[GIVEN INFORMATION — start]
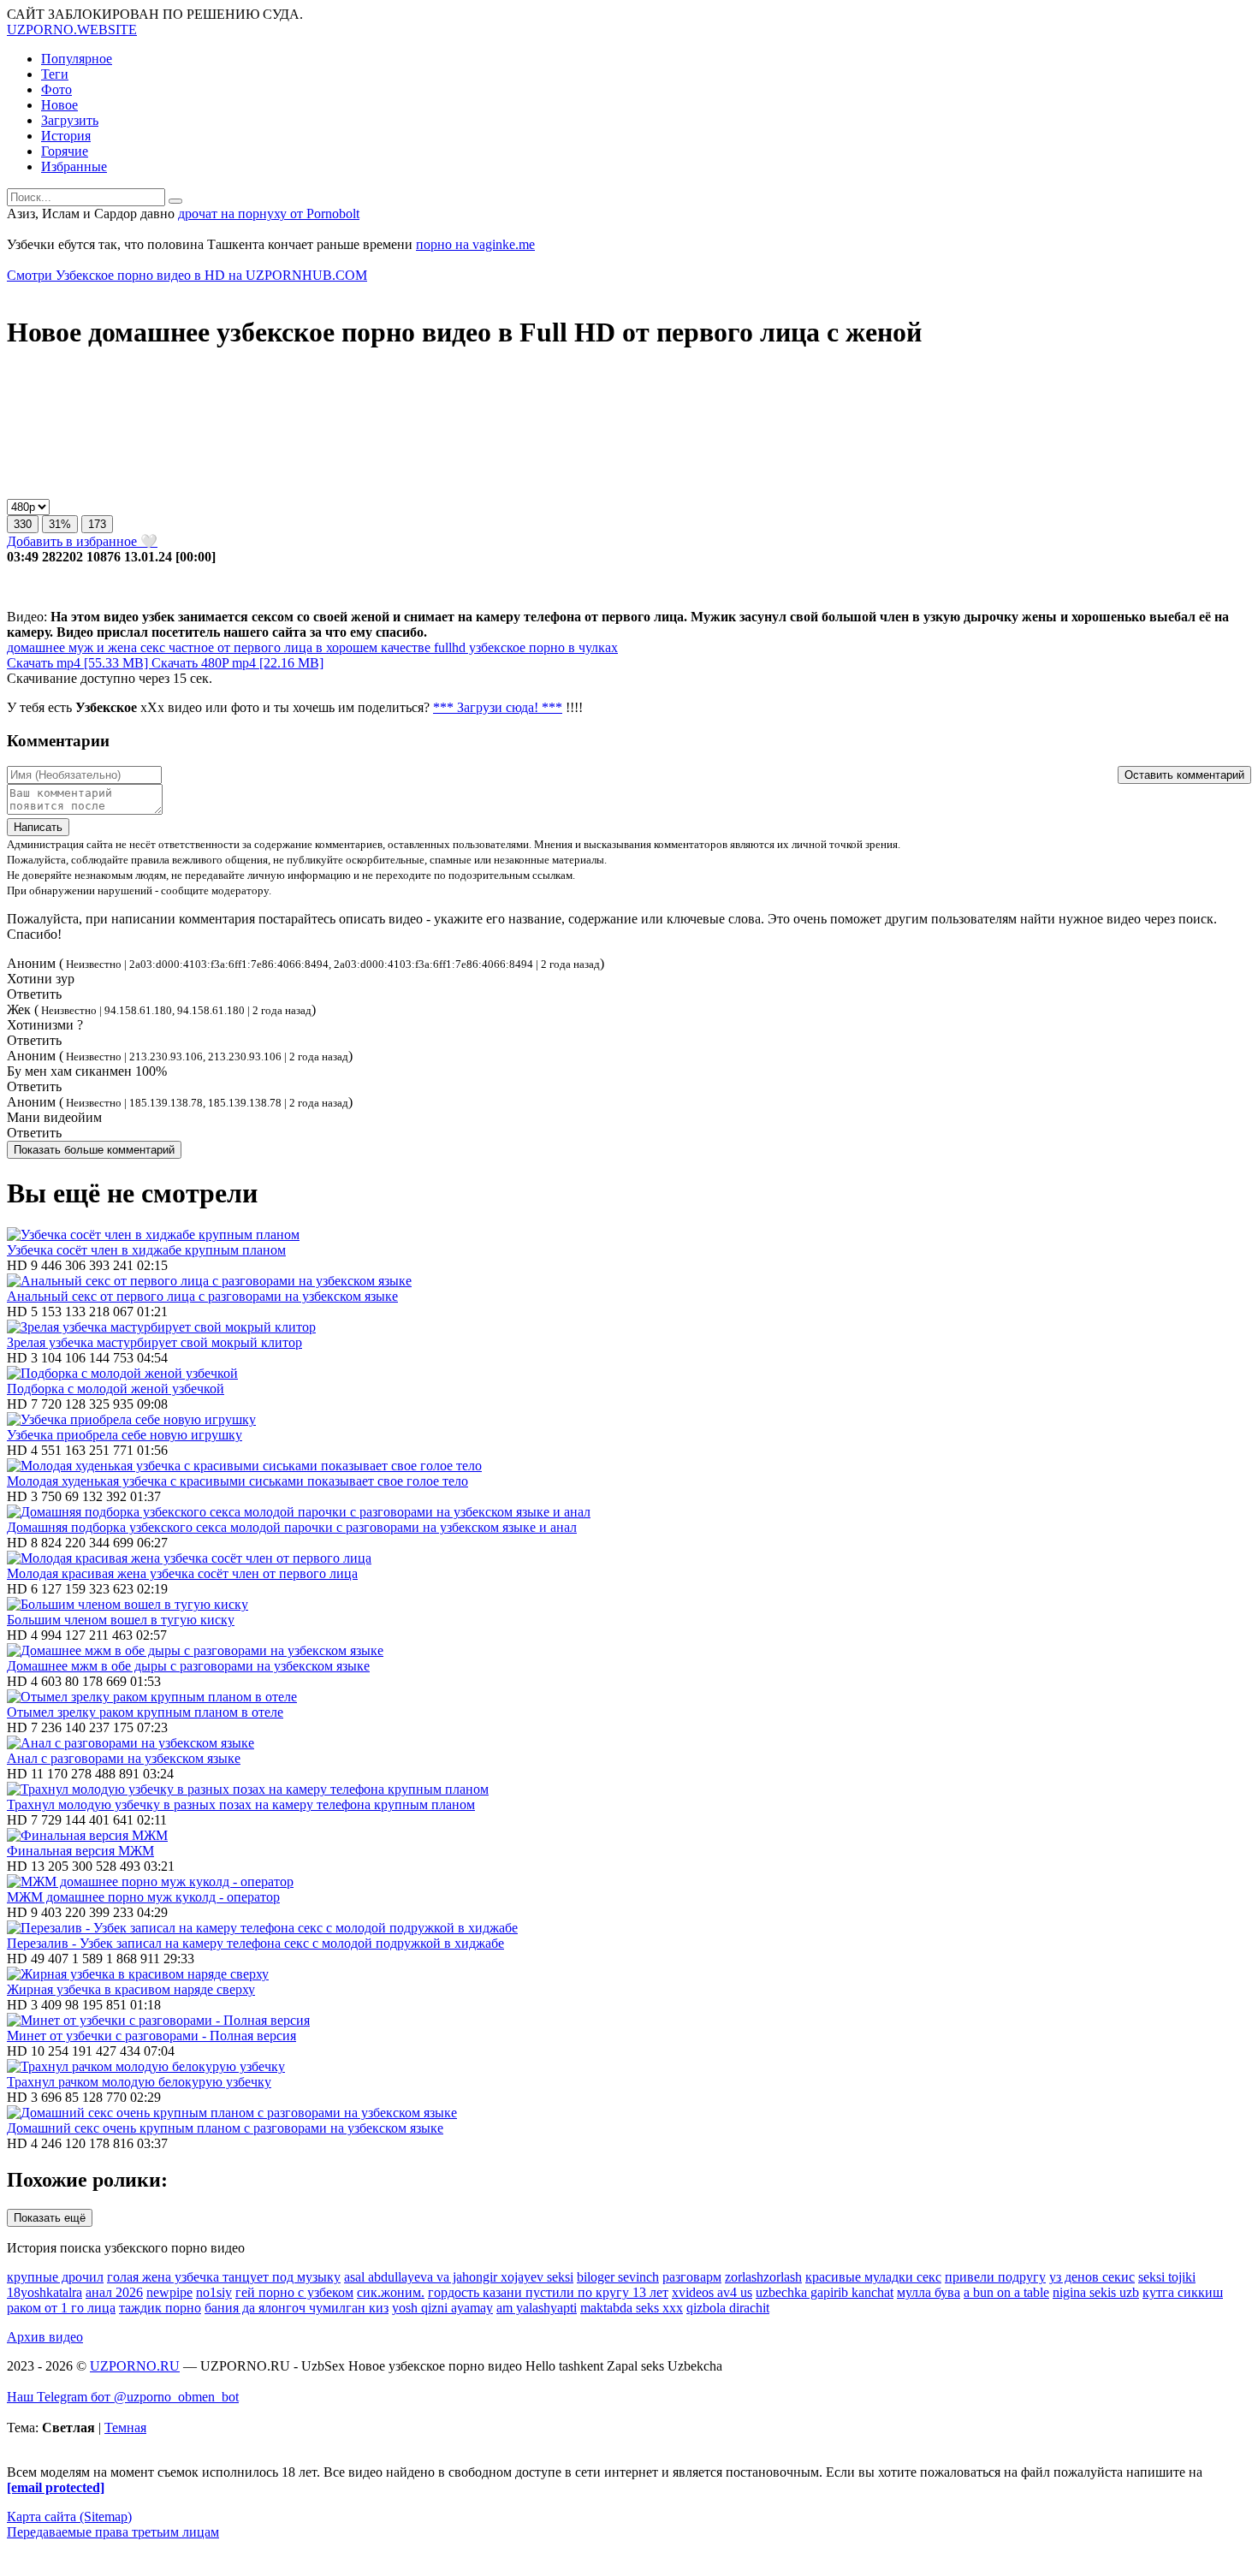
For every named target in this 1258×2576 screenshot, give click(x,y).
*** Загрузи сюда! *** (497, 707)
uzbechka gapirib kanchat (824, 2292)
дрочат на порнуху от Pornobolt (268, 213)
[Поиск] (175, 201)
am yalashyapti (536, 2307)
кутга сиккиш (1182, 2292)
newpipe (169, 2292)
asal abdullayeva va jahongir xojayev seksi (458, 2277)
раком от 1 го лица (61, 2307)
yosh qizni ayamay (442, 2307)
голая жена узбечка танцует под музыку (224, 2277)
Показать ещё (50, 2217)
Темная (125, 2427)
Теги (54, 74)
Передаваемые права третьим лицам (113, 2532)
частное (189, 647)
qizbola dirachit (727, 2307)
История (66, 135)
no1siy (214, 2292)
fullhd (448, 647)
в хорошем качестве (371, 647)
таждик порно (160, 2307)
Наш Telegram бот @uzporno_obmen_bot (123, 2396)
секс (151, 647)
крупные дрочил (55, 2277)
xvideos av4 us (712, 2292)
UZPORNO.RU (135, 2366)
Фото (56, 89)
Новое (59, 105)
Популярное (76, 58)
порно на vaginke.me (475, 244)
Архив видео (45, 2337)
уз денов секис (1092, 2277)
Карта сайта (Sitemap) (69, 2516)
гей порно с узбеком (294, 2292)
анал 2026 (114, 2292)
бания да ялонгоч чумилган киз (297, 2307)
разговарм (691, 2277)
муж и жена (101, 647)
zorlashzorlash (763, 2277)
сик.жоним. (390, 2292)
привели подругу (995, 2277)
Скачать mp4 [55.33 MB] (79, 663)
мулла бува (928, 2292)
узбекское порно (515, 647)
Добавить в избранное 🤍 (82, 541)
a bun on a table (1006, 2292)
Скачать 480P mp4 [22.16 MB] (237, 663)
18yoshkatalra (44, 2292)
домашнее (36, 647)
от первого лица (263, 647)
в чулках (591, 647)
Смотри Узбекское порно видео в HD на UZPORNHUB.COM (187, 275)
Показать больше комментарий (94, 1149)
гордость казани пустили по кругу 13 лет (548, 2292)
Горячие (64, 151)
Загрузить (69, 120)
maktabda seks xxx (631, 2307)
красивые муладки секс (873, 2277)
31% (60, 524)
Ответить (34, 994)
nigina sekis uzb (1096, 2292)
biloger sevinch (618, 2277)
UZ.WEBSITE (72, 29)
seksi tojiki (1167, 2277)
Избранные (74, 166)
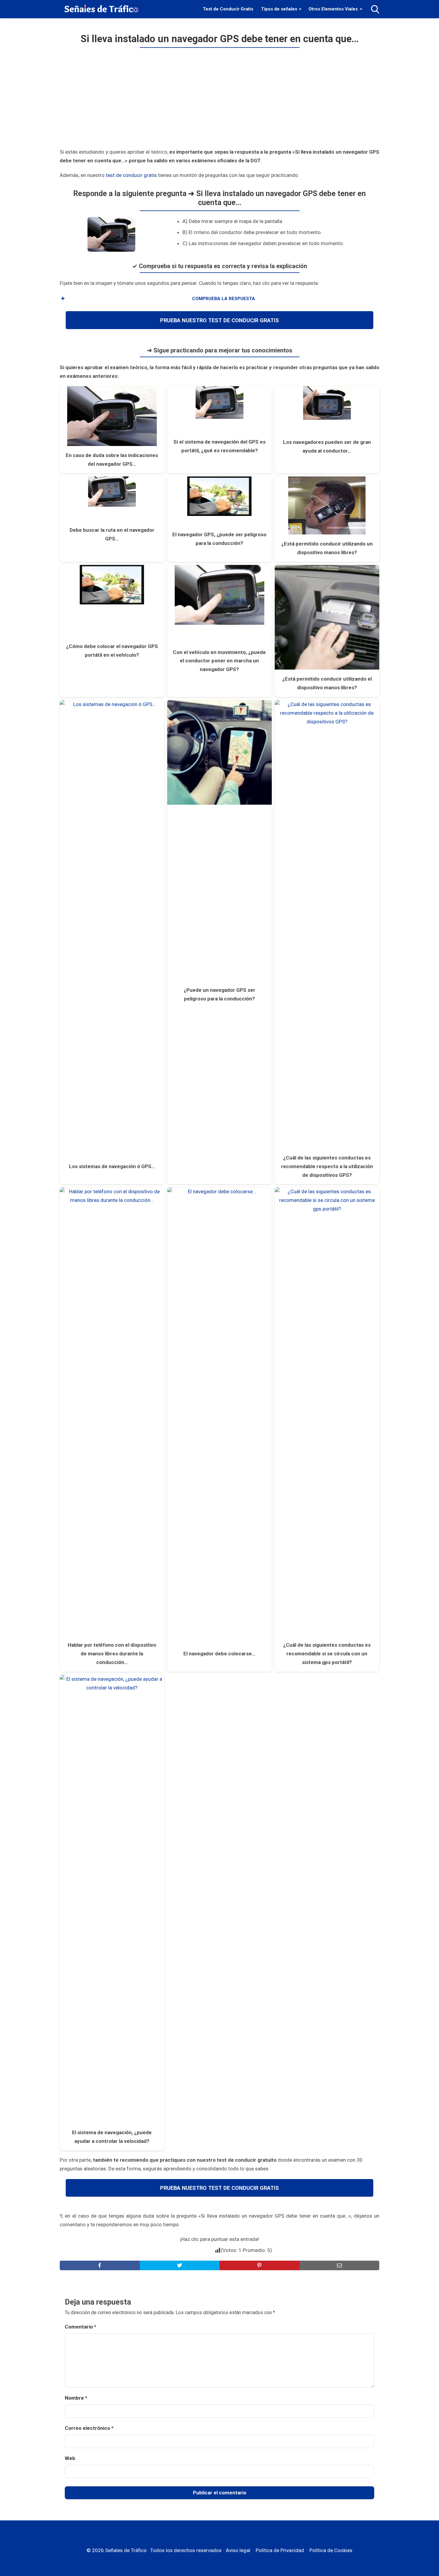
[GIVEN INFORMATION — finish]
TO DO> The expected answer is an exact copy of the lines above, beginning at the line with "Добавить в избранное 🤍 (82, 541)" and ending at the line with "nigina sekis uzb (1096, 2292)", with both ends in.

RESPONSE TO THIS TASK>
Добавить в избранное 🤍 (82, 541)
a bun on a table (1006, 2292)
Скачать 480P mp4 [22.16 MB] (237, 663)
18yoshkatalra (44, 2292)
домашнее (36, 647)
от первого лица (263, 647)
в чулках (591, 647)
Смотри Узбекское порно видео в HD на UZPORNHUB.COM (187, 275)
Показать больше комментарий (94, 1149)
гордость казани пустили по кругу 13 лет (548, 2292)
Горячие (64, 151)
Загрузить (69, 120)
maktabda seks xxx (631, 2307)
красивые муладки секс (873, 2277)
31% (60, 524)
Ответить (34, 994)
nigina sekis uzb (1096, 2292)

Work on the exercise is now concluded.